NEW DELHI – India’s inadequate government-run tuberculosis treatment programs and a lack of regulation of the sale of drugs that fight the disease are responsible for the spiraling number of drug-resistant cases that are difficult to treat, health activists said Friday.

India adds an estimated 99,000 cases of drug-resistant TB every year, but only a tiny fraction of those infected receive the proper drugs to treat the stubborn disease through the government-funded program. Saturday marked World Tuberculosis Day.

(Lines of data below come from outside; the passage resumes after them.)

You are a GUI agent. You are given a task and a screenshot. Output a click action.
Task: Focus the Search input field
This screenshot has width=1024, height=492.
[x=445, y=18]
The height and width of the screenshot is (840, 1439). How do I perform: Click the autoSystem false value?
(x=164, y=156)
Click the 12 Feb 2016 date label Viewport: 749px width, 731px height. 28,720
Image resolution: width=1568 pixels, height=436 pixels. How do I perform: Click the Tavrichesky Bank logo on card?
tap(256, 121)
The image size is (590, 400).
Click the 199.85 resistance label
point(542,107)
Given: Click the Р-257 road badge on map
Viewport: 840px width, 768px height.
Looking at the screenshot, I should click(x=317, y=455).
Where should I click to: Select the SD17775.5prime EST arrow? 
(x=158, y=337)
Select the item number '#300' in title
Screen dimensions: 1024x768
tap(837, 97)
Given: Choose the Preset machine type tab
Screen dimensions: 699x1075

The original form of the disease can be easily cured by taking antibiotics for six to nine months. But if that treatment is interrupted or the dose is cut, the bacteria battle back by mutating into a tougher strain that can no longer be killed by standard drugs, making it harder and more expensive to treat.

The easy availability of TB drugs in the private market and the casual over-the-counter sale of antibiotics is fueling the development of drug resistance, Piero Gandini, head of Doctors Without Borders in India, said in a statement.

“There is an urgent need for regulatory control of sale and administration of TB drugs in the private sector,” he said.

The organization and other health groups also said India’s TB control program provides treatment to patients only on alternate days. They argue it increases the risk that patients, most of whom are poor daily wage laborers, will miss doses.